Technical Aspects


This conference appears to be at the leading edge of what the organizers hope will be a productive interdisciplinary field.

Of course, the introduction and use of differential-geometric methods in more general PDE theory has long been established. However, the use and role of differential geometric methods toward the solution of any of the modeling, control and optimization problems mentioned in points a), b), c) above, was largely unexplored until very recently.

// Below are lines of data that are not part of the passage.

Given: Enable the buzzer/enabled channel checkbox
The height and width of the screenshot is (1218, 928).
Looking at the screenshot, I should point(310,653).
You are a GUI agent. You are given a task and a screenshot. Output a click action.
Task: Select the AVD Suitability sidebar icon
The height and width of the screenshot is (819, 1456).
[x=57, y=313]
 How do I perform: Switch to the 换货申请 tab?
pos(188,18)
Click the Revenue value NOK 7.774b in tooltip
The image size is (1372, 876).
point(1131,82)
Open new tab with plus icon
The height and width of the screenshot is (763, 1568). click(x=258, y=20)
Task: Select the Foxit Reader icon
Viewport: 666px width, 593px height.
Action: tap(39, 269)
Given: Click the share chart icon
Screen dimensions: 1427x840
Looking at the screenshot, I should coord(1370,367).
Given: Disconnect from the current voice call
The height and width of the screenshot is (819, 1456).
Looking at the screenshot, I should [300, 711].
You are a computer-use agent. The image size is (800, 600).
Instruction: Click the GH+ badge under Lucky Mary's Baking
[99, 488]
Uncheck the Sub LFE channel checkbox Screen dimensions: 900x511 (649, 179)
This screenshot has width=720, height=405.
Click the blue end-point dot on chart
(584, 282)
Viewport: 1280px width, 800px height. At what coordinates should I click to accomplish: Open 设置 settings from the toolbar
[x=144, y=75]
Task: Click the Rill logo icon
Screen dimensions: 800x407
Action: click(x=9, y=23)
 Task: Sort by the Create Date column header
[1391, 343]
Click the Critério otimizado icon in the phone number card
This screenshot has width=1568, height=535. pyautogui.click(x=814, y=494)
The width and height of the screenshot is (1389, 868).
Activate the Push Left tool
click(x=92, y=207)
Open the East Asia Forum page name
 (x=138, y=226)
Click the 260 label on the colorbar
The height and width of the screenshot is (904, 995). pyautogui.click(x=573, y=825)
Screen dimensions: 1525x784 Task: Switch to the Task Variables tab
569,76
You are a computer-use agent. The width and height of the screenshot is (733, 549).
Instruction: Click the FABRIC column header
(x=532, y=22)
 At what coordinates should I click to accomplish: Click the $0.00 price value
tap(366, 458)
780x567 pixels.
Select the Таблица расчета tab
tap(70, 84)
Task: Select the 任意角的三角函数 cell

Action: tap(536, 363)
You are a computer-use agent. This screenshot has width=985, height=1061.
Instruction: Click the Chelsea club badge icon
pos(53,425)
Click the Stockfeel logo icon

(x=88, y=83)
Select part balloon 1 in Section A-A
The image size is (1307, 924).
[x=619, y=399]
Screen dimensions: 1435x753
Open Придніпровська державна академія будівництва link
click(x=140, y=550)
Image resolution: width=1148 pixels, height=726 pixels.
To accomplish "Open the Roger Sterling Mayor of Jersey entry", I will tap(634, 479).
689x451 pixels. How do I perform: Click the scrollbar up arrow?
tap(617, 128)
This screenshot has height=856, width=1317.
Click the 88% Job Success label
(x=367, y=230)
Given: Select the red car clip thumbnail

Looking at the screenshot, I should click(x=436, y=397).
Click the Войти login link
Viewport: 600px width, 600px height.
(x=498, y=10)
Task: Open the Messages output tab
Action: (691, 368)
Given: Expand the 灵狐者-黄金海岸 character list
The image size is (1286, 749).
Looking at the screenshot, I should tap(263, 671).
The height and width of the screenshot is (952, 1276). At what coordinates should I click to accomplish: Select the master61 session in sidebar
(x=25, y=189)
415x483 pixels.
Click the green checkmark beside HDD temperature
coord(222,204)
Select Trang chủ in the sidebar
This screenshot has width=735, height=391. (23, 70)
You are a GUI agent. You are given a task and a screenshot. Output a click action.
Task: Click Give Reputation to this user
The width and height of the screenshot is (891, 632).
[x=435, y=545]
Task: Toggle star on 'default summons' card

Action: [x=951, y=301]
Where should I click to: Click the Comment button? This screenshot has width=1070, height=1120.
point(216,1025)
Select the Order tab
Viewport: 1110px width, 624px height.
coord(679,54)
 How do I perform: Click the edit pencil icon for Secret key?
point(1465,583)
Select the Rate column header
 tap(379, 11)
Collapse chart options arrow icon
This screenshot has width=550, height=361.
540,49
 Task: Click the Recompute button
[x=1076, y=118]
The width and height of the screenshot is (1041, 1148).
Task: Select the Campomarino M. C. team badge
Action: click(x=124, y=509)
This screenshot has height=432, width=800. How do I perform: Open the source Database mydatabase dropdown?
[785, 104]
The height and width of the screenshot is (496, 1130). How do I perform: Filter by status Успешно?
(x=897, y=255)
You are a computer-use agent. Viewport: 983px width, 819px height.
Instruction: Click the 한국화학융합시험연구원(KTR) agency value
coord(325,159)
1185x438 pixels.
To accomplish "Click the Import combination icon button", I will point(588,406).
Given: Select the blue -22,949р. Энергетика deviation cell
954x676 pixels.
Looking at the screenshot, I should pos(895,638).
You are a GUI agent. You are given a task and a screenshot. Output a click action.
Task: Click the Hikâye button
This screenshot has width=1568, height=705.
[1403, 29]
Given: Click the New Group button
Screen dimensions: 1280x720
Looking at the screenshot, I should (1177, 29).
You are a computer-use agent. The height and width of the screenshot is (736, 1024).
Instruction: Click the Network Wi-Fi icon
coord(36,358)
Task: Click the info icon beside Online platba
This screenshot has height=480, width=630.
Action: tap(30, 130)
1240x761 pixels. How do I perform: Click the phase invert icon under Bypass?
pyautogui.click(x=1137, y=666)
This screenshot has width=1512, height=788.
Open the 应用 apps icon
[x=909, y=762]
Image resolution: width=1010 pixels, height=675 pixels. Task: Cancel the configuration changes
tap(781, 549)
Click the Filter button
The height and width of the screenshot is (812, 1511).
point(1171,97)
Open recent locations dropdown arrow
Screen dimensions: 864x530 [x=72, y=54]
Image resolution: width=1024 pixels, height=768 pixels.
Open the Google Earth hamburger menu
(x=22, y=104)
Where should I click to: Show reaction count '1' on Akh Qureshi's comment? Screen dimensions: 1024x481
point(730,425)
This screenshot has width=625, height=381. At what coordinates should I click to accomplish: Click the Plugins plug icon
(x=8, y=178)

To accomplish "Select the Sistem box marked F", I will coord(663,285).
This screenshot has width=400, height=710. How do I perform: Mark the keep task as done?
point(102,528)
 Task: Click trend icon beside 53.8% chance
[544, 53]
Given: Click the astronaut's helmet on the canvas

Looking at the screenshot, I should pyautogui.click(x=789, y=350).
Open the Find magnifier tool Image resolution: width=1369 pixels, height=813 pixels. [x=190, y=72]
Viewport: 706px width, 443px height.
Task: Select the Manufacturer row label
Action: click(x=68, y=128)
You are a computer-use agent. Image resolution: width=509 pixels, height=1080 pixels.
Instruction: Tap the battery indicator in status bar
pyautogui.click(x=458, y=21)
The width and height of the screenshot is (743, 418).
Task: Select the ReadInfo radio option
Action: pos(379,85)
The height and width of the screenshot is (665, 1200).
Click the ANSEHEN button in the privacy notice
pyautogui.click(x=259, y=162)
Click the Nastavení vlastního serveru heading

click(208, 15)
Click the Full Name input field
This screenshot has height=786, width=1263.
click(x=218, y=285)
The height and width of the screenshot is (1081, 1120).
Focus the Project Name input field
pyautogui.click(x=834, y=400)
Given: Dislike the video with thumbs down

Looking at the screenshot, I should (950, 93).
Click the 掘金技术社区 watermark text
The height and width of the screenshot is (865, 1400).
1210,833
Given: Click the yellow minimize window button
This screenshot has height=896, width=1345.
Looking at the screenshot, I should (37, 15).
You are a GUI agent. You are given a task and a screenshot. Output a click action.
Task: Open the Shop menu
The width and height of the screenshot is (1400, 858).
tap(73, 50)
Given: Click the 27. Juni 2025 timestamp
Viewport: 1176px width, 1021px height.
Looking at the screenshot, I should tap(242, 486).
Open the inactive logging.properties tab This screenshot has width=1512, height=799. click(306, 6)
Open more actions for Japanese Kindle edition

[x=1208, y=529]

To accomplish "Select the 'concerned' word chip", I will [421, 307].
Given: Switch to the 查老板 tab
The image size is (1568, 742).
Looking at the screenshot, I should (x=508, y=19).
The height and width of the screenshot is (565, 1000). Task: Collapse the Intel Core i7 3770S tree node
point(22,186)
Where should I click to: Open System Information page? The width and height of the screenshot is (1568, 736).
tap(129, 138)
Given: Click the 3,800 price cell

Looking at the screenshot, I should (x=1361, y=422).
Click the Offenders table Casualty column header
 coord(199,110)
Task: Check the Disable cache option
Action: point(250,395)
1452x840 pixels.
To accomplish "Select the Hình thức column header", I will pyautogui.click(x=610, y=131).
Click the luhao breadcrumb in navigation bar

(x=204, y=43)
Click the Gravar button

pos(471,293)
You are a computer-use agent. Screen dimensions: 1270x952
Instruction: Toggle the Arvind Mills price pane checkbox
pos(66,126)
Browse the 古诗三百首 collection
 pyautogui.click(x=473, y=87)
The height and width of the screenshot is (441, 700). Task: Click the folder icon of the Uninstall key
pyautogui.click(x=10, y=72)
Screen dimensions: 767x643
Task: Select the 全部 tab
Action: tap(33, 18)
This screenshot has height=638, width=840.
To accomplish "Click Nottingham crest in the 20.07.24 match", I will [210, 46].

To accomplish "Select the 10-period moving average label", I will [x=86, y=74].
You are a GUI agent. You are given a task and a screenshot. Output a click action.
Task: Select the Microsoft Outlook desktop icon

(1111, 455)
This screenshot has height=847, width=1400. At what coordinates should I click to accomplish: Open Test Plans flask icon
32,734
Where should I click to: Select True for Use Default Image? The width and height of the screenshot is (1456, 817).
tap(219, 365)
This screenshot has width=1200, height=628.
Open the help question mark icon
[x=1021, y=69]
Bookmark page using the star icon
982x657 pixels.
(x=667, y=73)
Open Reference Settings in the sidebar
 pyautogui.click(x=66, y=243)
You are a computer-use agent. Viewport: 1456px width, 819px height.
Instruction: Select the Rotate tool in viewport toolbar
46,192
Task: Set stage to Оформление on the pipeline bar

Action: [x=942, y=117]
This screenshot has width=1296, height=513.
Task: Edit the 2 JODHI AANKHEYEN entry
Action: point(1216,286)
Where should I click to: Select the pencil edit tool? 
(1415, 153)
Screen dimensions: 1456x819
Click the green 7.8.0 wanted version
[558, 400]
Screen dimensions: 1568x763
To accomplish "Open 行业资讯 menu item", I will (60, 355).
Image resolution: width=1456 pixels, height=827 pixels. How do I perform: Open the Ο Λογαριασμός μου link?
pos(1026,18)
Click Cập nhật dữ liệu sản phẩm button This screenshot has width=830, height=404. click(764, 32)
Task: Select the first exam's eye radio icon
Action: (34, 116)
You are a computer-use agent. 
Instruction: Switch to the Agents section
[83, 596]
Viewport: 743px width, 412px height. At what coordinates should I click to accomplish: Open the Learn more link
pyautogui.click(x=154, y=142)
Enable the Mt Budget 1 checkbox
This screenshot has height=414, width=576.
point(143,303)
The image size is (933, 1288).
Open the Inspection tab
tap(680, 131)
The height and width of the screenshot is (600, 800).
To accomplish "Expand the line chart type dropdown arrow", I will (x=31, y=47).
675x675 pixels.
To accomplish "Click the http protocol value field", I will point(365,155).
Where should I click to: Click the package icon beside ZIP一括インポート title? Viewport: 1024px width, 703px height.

It opens up a highly promising area of research, with unexpected links which have been already made (e.g. the use of covariant differential calculus for Levi-Civita connections associated with the differential, variable coefficient, principal part, elliptic operator, to obtain general Carleman-type estimates for PDE solutions), with many more still to be discovered.

By contrast, the introduction of differential-geometric methods in the study of control problems (such as exact controllability, feedback stabilization, optimization, filtering, etc) for dynamical systems modeled by ordinary differential equations (ODEs) dates as far back as the early '70s. At present, the label "geometric control theory" is reserved to this established branch, whose status is well documented (see e.g. the proceedings of a Symposium "Motion, control, geometry", held in 1994 at the National Academy of Sciences in Washington, published by the Board of Mathematical Sciences, National Research Council, 1997.) However, in the case of control theory for ODEs, the role played by differential geometry is quite different from the one that occurs in PDEs.